While he helped himself, he told me that, on receiving Colonel João Vaz’s e-mail about me, he’d realized my name sounded familiar. Between forkfuls, he said that he’d always had an excellent memory. And added: “Like your friend Max.” Except that his own gift, according to him, was beginning to fail. That’s why he hadn’t been able to make the connection, no matter how much he racked his brain. But my name rang a bell; of that he was fairly certain.
Given that I was Brazilian, he continued, gnawing on the drumstick gripped in his hand, he supposed he might have met me during his stint in Rio. He told me he’d become friends with Carlos Câmara during that time. Having recently arrived from Bonn, Max’s future superior was teaching at the War College, where Eric sometimes also gave classes. When they’d met up again some years later in Uruguay, Eric had warned Carlos about Max, whom he knew quite well by then. “Keep your eyes open,” he’d said, not mincing his words, “the guy will suck the blood right out of your veins.”
As I listened to him talk, I became increasingly aware of the bones being ground in front of me, the skin being ripped, the chunks of meat being chewed.

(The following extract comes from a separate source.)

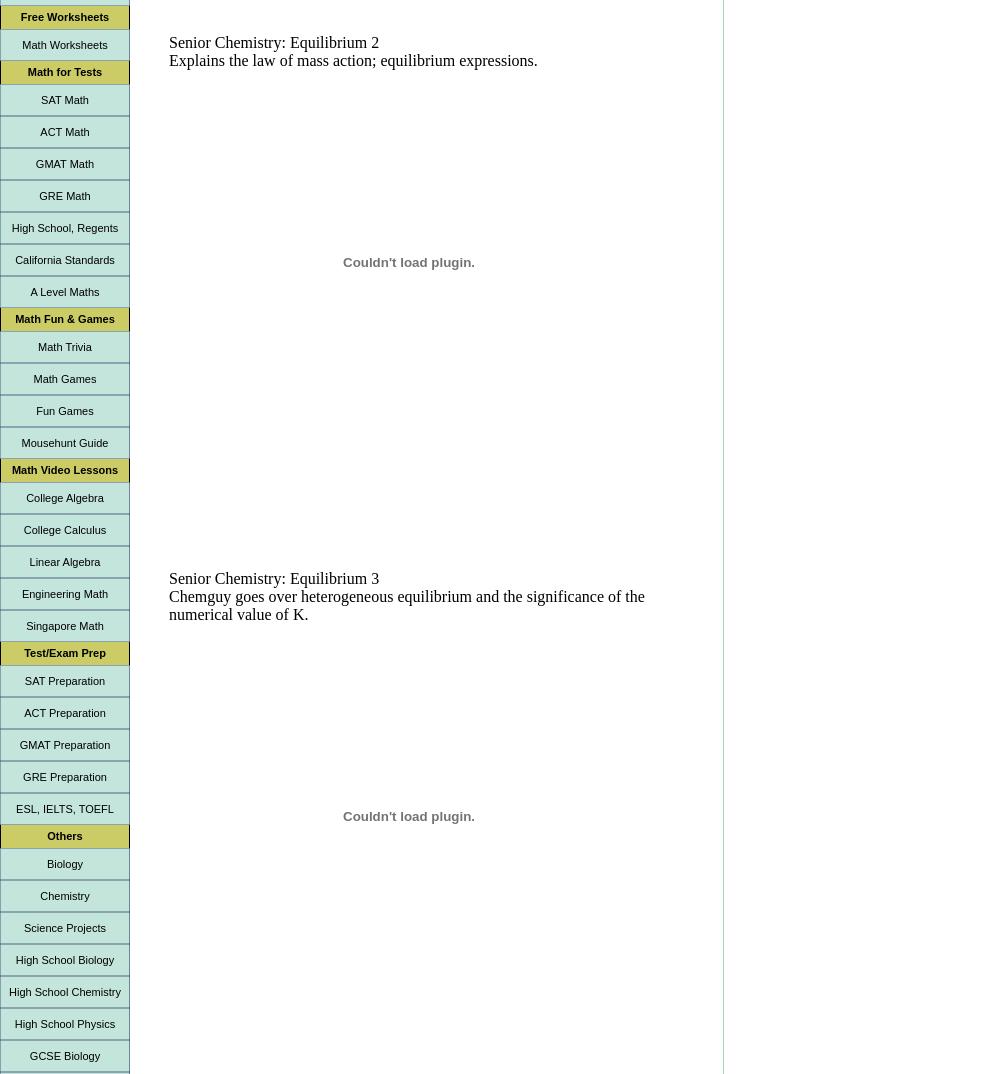  Describe the element at coordinates (64, 990) in the screenshot. I see `'High School Chemistry'` at that location.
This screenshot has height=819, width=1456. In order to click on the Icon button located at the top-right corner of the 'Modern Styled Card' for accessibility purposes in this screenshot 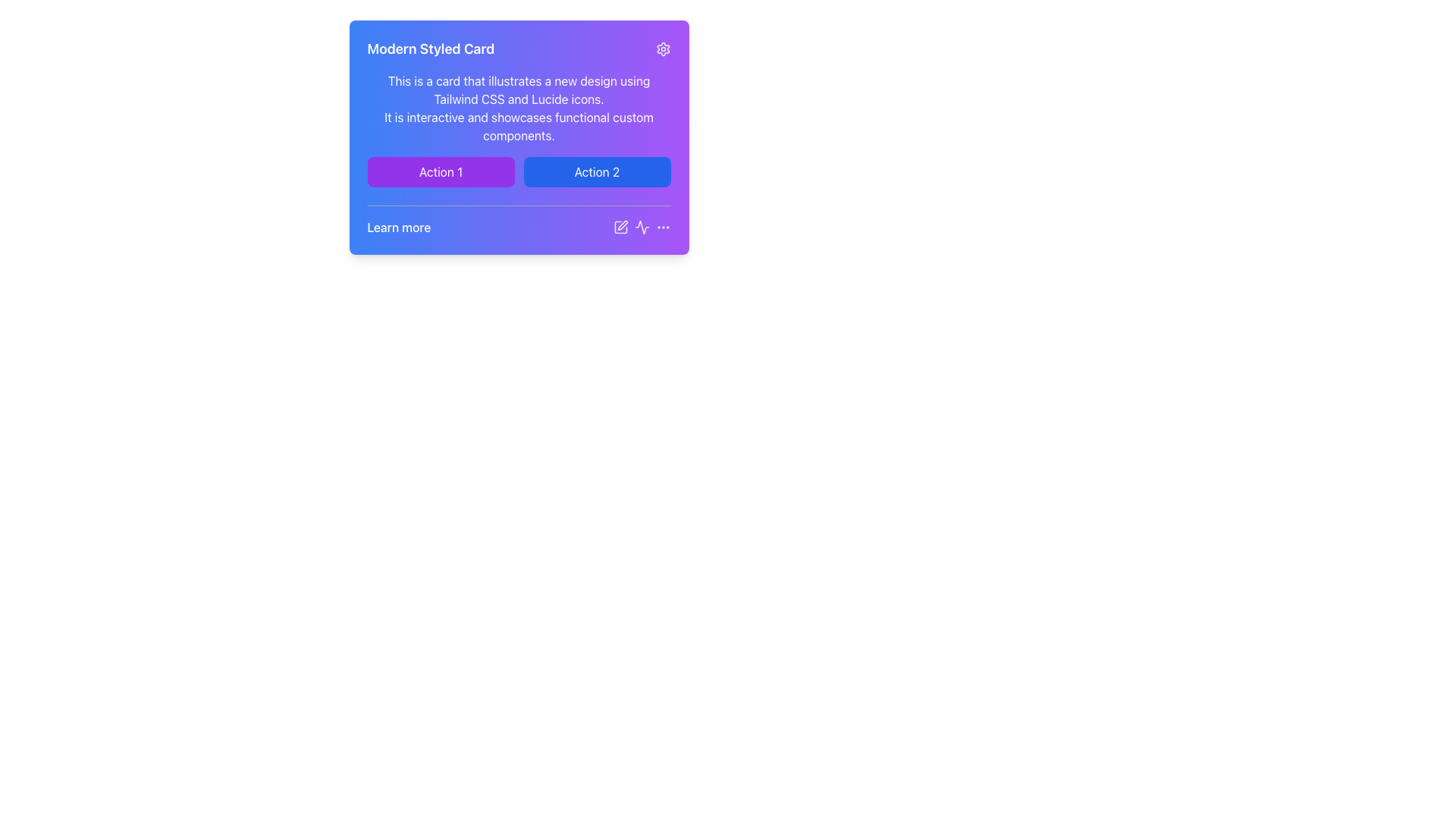, I will do `click(663, 49)`.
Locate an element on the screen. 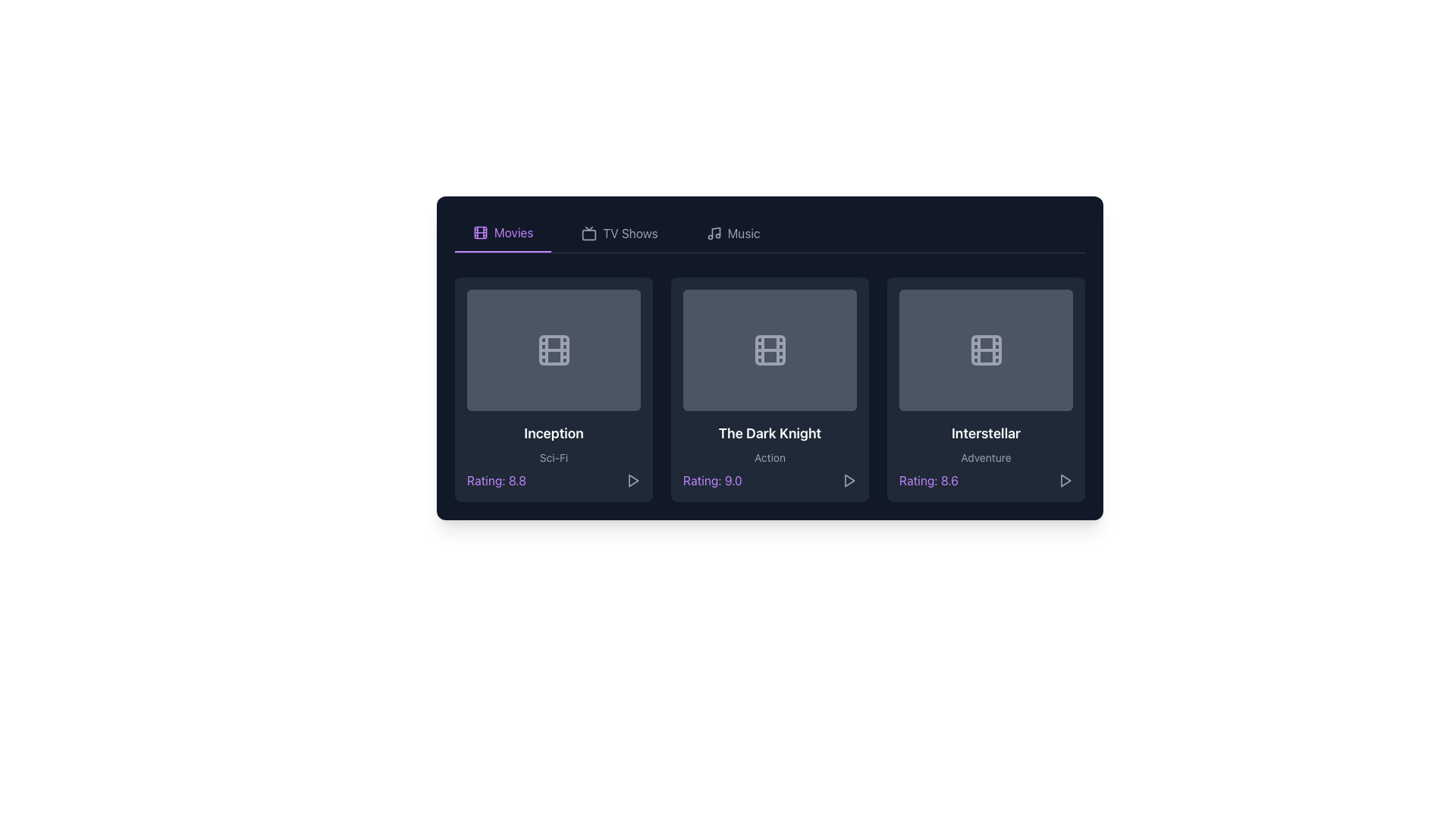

Eric had polished off all the chicken he’d grilled. For a man who had described his appetite as “frugal” three weeks earlier at lunch with me, he certainly packed it away. I had the uneasy feeling that his hunger had grown in proportion to my silence. There was, however, a positive side to what was happening: the pieces of my story were finally starting to fit together.
The Café Sorocabana (“I used to go there all the time,” he revealed at one point, “long before they served liquor, and was among those who maneuvered behind the scenes to revoke Fernández’s license, reckoning that we needed lucid people on the job, not drunks”); the wiretapping of the embassies; the code names Zorro, Sam Beckett, and Batman; CIA and MI6’s
hesitation to avail themselves of Max, since both agencies considered him unstable, “given his extraordinary ambition, which meant he would have not one but several agendas of his own” — all this information and more began to surface as though awaiting me for years.

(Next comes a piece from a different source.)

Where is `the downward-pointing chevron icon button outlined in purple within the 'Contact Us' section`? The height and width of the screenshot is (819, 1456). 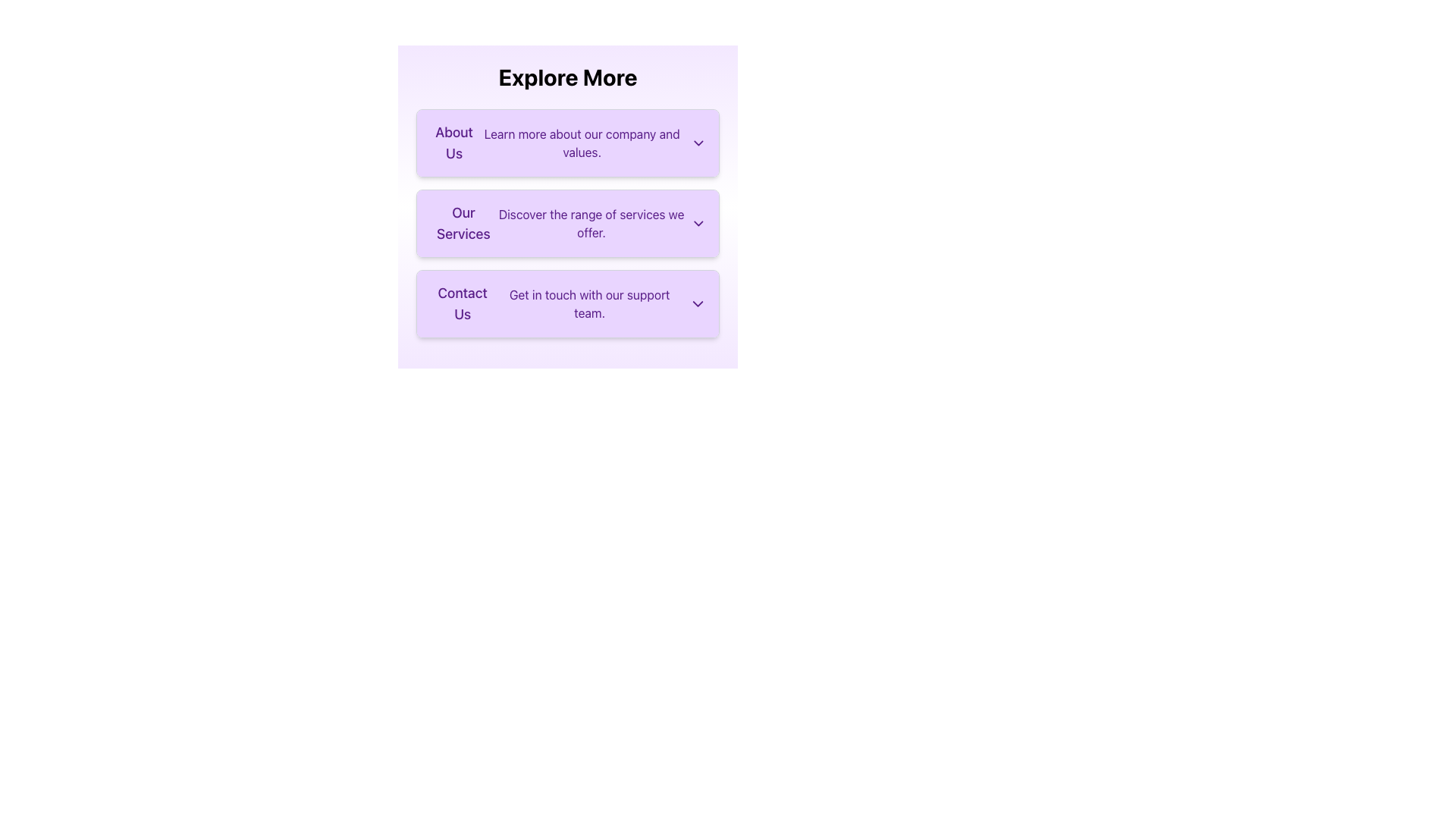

Revelation gave way to revelation. Eric had me under his spell, not only because of the content of what he was saying but also because of his distant, haunting tone. He might have been leaning over an old family album, identifying people, lingering here and there to mull over their journeys and misfortunes. At one point, he reminded me that a good deal of what he was telling me came from documents that had already been declassified by the National Security Agency, and that the rest would soon come to light as well. Pointing over to his garage, he added, “I have my own archives, which I’ve been carrying around with me for years as insurance.”
In the meantime, we’d cleared the table and scraped the leftovers into the trash bin. While I’d brought in the plates, utensils, and glasses, Eric had zealously cleaned the grill, using gloves, an old dishrag, and a can of spray. Then he’d lowered the lid. It wasn’t yet three o’clock. From the other side of the kitchen counter, Eric said to me, “Now we need to figure out what to have for dessert. Pecan ice cream. Or fruit … I can offer you melon or grapes. Seedless grapes, in my mind the greatest invention of recent times.”

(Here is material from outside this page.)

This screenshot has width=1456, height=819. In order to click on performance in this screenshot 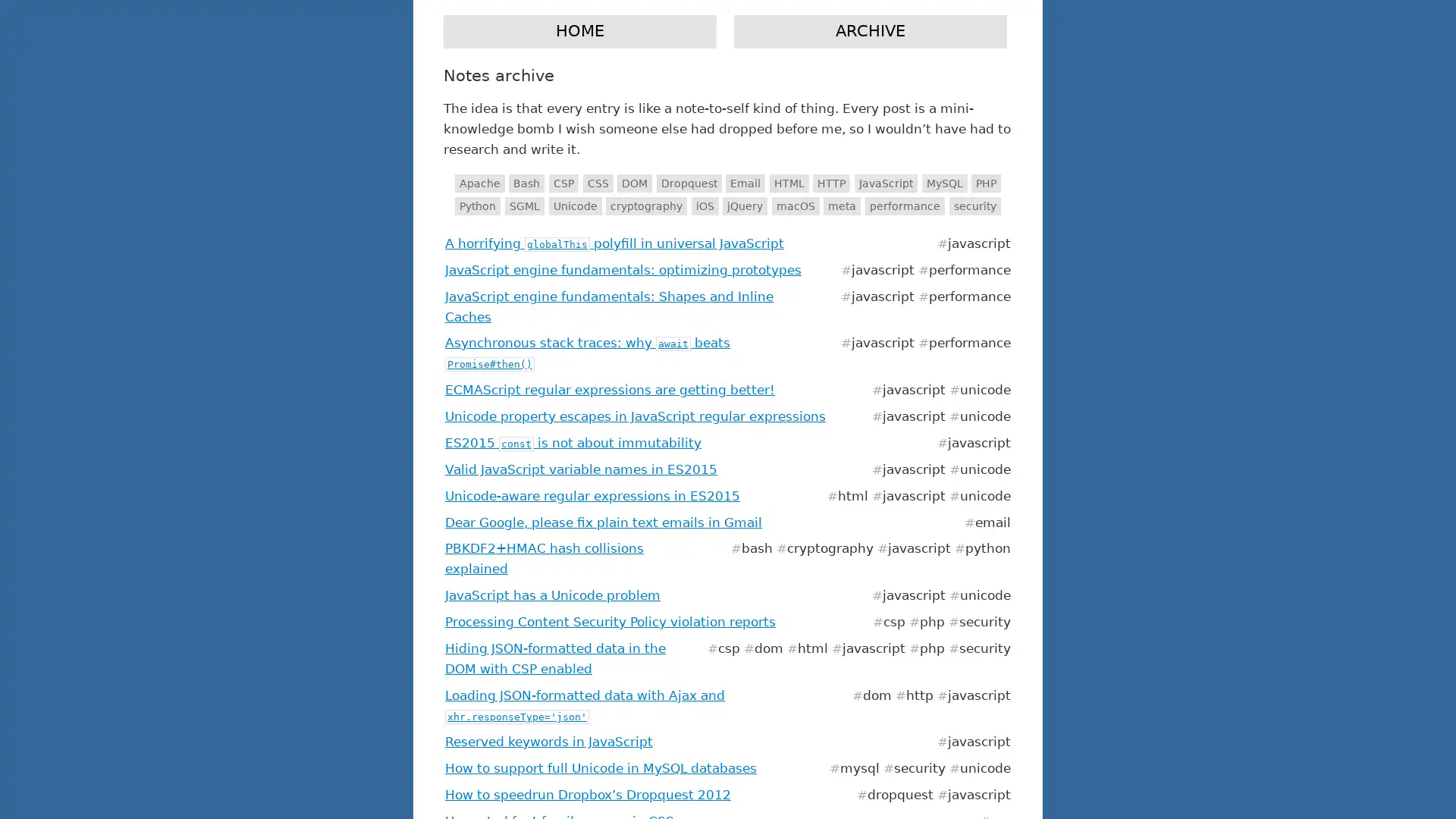, I will do `click(905, 206)`.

“I’ll go with the grapes,” I said.
“Wise choice, wise choice,” he again murmured to himself. He opted for the ice cream.
Then, with bowls in hand and no further explanation from Eric, we headed farther into the house, crossing a small room with bookcases, two sofas, and a TV (“our family room,” he said, as if his wife were still alive), and turning into a hallway, at the end of which was a door.
I could see it led to the garage. Or, as Eric made a point of saying, “to my past.”